* WORK ORDER *
Write out again, exactly as they stand, the line that includes "Click the Sizerox window title" and all remaining lines of the entries.

### DATASET RECORDS

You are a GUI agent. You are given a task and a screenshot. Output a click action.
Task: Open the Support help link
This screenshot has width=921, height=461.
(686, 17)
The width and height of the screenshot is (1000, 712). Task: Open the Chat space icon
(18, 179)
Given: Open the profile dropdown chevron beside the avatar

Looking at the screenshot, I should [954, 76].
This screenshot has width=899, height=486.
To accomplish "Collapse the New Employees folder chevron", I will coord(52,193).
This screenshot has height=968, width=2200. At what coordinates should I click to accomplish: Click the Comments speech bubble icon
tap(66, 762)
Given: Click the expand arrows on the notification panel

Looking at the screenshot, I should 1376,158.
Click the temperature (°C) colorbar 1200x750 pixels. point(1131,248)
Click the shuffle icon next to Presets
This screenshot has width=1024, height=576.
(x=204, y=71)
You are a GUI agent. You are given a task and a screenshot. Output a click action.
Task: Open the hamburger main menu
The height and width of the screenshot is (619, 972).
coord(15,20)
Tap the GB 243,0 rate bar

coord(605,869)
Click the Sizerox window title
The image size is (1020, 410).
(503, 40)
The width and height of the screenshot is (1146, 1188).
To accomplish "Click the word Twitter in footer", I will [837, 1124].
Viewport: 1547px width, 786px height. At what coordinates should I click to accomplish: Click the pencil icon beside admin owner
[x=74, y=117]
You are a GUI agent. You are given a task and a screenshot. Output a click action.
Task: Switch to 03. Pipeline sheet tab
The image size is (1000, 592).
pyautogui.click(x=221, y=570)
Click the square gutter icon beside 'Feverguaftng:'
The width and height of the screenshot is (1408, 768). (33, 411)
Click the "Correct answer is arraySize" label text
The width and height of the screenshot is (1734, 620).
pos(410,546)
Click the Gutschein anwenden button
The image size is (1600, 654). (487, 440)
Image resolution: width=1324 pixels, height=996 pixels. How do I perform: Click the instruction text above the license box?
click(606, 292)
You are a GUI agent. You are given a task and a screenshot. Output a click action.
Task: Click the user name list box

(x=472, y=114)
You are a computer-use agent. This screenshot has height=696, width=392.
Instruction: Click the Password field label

######

* TASK RESPONSE *
Click the Sizerox window title
The image size is (1020, 410).
(503, 40)
The width and height of the screenshot is (1146, 1188).
To accomplish "Click the word Twitter in footer", I will [837, 1124].
Viewport: 1547px width, 786px height. At what coordinates should I click to accomplish: Click the pencil icon beside admin owner
[x=74, y=117]
You are a GUI agent. You are given a task and a screenshot. Output a click action.
Task: Switch to 03. Pipeline sheet tab
The image size is (1000, 592).
pyautogui.click(x=221, y=570)
Click the square gutter icon beside 'Feverguaftng:'
The width and height of the screenshot is (1408, 768). (33, 411)
Click the "Correct answer is arraySize" label text
The width and height of the screenshot is (1734, 620).
pos(410,546)
Click the Gutschein anwenden button
The image size is (1600, 654). (487, 440)
Image resolution: width=1324 pixels, height=996 pixels. How do I perform: Click the instruction text above the license box?
click(606, 292)
You are a GUI agent. You are given a task and a screenshot. Output a click action.
Task: Click the user name list box

(x=472, y=114)
You are a computer-use agent. This screenshot has height=696, width=392.
Instruction: Click the Password field label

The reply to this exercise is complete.